ЗАДАНИЕ 1 =>
В каком году, согласно отрывку о Булгакове, Василий Павлович Листовничий купил дом на Андреевском спуске?
ЗАДАНИЕ 2 =>
Повторите из отрывка о Булгакове всё, начиная с «Помните булгаковскую формулу» и вплоть до «изложенное суконным языком.».
ЗАДАНИЕ 3 =>
Продолжите отрывок о Булгакове с того места, на котором он заканчивается.

ЦИТИРУЕМЫЙ ОТРЫВОК =>
******
Но штука в том, что Инна Васильевна не была знакома с А. И. Булгаковым: в 1907 году, когда он умер, ей было четыре года. Причем и в четырехлетнем возрасте она никак не могла увидеть ни его библиотеку, ни его самого: ее отец, знаменитый Василий Павлович Листовничий, купил дом на Андреевском спуске (в будущем «дом Турбиных») только в 1909 году, а въехал еще позже — в 1909 или 1910-м.
Маленькая Инна действительно вскоре подружилась с самой младшей из Булгаковых — Лёлей, но вряд ли интересовалась тем, что читал взрослый брат ее подружки. Существовала ли библиотека Аф. Ив. Булгакова, а если существовала, то что представляла собою, исследователям неизвестно до сих пор. (Выше речь шла о библиотеке Михаила Булгакова, а не его отца.) Что же касается «Саардамского плотника», то человек, помнивший с детства увлекательную книжку с картинками, думаю, не стал бы топорно называть ее «исторической работой», «изучавшейся в гимназии».
Что же это значит? А то, что перед нами текст, составленный булгаковедом-любителем, и, стало быть, там, где речь идет о «Саардамском плотнике», — всего лишь корявый пересказ все той же моей статьи.
Помните булгаковскую формулу в «Театральном романе»: «Что видишь, то и пиши, а чего не видишь, писать не следует»? Это творческий закон для писателя (даже если писатель — литературовед). Дилетант же чаще всего пишет не то, что видит, а то, что, по его мнению, должно быть. Причем непременно на уровне самых последних, сегодняшних позиций общественности и самых последних, сегодняшних ожиданий читателя.
Поэтому дилетанту заранее известно, какая библиотека имела быть у профессора Духовной академии. (И если документы этому противоречат, дилетант поправит документ.) Он уверен, что если известно, что в детстве Михаила Булгакова существовала некая книжка, то девочка, выросшая по соседству, обязана эту книжку помнить и должна иметь о ней правильное суждение, хотя бы и изложенное суконным языком.
А у Инны Васильевны Листовничей-Кончаковской, сколько я помню, был живой, отнюдь не суконный язык. Но главное — она не писала мемуаров.
Тут самое время затронуть это странное и весьма распространившееся в последнее время явление — «мемуары» людей, никогда не писавших мемуаров. Отмечу, что в булгаковедении в этом отношении более всего пострадало отнюдь не имя И. В. Листовничей-Кончаковской. Особенно плотно и наступательно эксплуатируется здесь другое имя — первой жены Булгакова, Татьяны Николаевны, урожденной Лаппа.
******
ПРЕДСТАВЛЕННЫЕ СВЕДЕНИЯ =>

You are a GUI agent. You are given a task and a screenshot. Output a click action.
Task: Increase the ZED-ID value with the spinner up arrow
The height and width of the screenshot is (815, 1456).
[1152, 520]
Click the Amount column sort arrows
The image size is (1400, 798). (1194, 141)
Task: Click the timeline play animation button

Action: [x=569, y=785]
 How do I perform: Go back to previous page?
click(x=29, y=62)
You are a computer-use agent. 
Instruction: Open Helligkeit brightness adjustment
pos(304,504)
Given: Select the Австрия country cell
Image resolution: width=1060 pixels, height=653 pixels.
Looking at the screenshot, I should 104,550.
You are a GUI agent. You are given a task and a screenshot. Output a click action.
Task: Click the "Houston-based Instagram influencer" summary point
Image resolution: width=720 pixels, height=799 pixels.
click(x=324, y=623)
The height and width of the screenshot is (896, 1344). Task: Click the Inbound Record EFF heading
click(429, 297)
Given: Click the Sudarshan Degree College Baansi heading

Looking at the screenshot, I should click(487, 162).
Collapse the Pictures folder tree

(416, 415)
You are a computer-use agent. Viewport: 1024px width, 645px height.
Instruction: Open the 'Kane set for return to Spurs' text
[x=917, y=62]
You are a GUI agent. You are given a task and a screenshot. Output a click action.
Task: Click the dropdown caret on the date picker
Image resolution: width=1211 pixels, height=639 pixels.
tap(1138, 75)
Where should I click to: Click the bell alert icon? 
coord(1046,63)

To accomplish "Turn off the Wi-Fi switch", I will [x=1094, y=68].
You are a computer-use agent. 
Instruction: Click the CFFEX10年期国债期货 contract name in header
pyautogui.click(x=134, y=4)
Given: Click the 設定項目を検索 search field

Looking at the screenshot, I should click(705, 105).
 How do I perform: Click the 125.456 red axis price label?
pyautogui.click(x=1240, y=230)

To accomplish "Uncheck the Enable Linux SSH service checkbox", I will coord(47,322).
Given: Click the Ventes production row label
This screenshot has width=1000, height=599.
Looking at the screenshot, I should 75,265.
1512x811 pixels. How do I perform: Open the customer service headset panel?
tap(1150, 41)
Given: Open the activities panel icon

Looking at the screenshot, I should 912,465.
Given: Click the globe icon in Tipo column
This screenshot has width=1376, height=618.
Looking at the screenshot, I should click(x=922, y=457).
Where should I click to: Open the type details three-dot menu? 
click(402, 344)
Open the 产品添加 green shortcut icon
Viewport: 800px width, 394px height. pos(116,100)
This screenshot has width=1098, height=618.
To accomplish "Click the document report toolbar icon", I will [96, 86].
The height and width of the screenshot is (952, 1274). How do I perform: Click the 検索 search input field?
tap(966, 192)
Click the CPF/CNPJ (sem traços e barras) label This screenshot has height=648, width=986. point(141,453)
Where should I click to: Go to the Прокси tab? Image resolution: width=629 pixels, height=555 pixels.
******
ОТВЕТ 1 =>
В 1909 году.

ОТВЕТ 2 =>
Помните булгаковскую формулу в «Театральном романе»: «Что видишь, то и пиши, а чего не видишь, писать не следует»? Это творческий закон для писателя (даже если писатель — литературовед). Дилетант же чаще всего пишет не то, что видит, а то, что, по его мнению, должно быть. Причем непременно на уровне самых последних, сегодняшних позиций общественности и самых последних, сегодняшних ожиданий читателя.
Поэтому дилетанту заранее известно, какая библиотека имела быть у профессора Духовной академии. (И если документы этому противоречат, дилетант поправит документ.) Он уверен, что если известно, что в детстве Михаила Булгакова существовала некая книжка, то девочка, выросшая по соседству, обязана эту книжку помнить и должна иметь о ней правильное суждение, хотя бы и изложенное суконным языком.

ОТВЕТ 3 =>
В сочинениях маститых булгаковедов — Б. С. Мягкова, Б. В. Соколова, В. И. Лосева и др. — вы то и дело встречаете формулу: Т. Н. Лаппа в своих воспоминаниях…[196] За формулой следуют цитаты — как правило, без отсылки к источнику. В книгу В. И. Сахарова «Михаил Булгаков: Писатель и власть» (М.: ОЛМА-пресс, 2000) эти воспоминания вошли уже целой публикацией: «Т. Н. Лаппа-Кисельгоф. Из воспоминаний».
А далее вышла и книга: «Воспоминания о Михаиле Булгакове» (М.: АСТ, 2006)[197], составленная, как указано в аннотации, из «материалов, которые оставили три его жены». И в книгу действительно вошли мемуары — Л. Е. Белозерской; вошли дневники Е. С. Булгаковой — не мемуары, но все же писано ее рукою; и… опять-таки Воспоминания Т. Н. Лаппа!
Доверчивый читатель, покупая книгу, не сомневается, что в распоряжении издателя рукопись. Но такой рукописи нет — Татьяна Николаевна не писала мемуаров.
А что же есть? Есть разного качества записи ее устных рассказов, сделанные теми, кто побывал у нее в последние годы ее жизни. Кто-то действительно записывал в меру умения и понимания сюжета. Кто-то просто составлял, исходя из своего представления о том, как лучше. Вышли в свет весьма полные и подробные записи Л. К. Паршина, М. О. Чудаковой. Но и эти записи, строго говоря, не являются собственно воспоминаниями Т. Н. Лаппа-Булгаковой; это неизбежно воспоминания Т. Н. в интерпретации Паршина или Чудаковой. А другие записи? Кто их автор? Кого цитируют Мягков, Соколов, Лосев? Чье сочинение публикует В. И. Сахаров?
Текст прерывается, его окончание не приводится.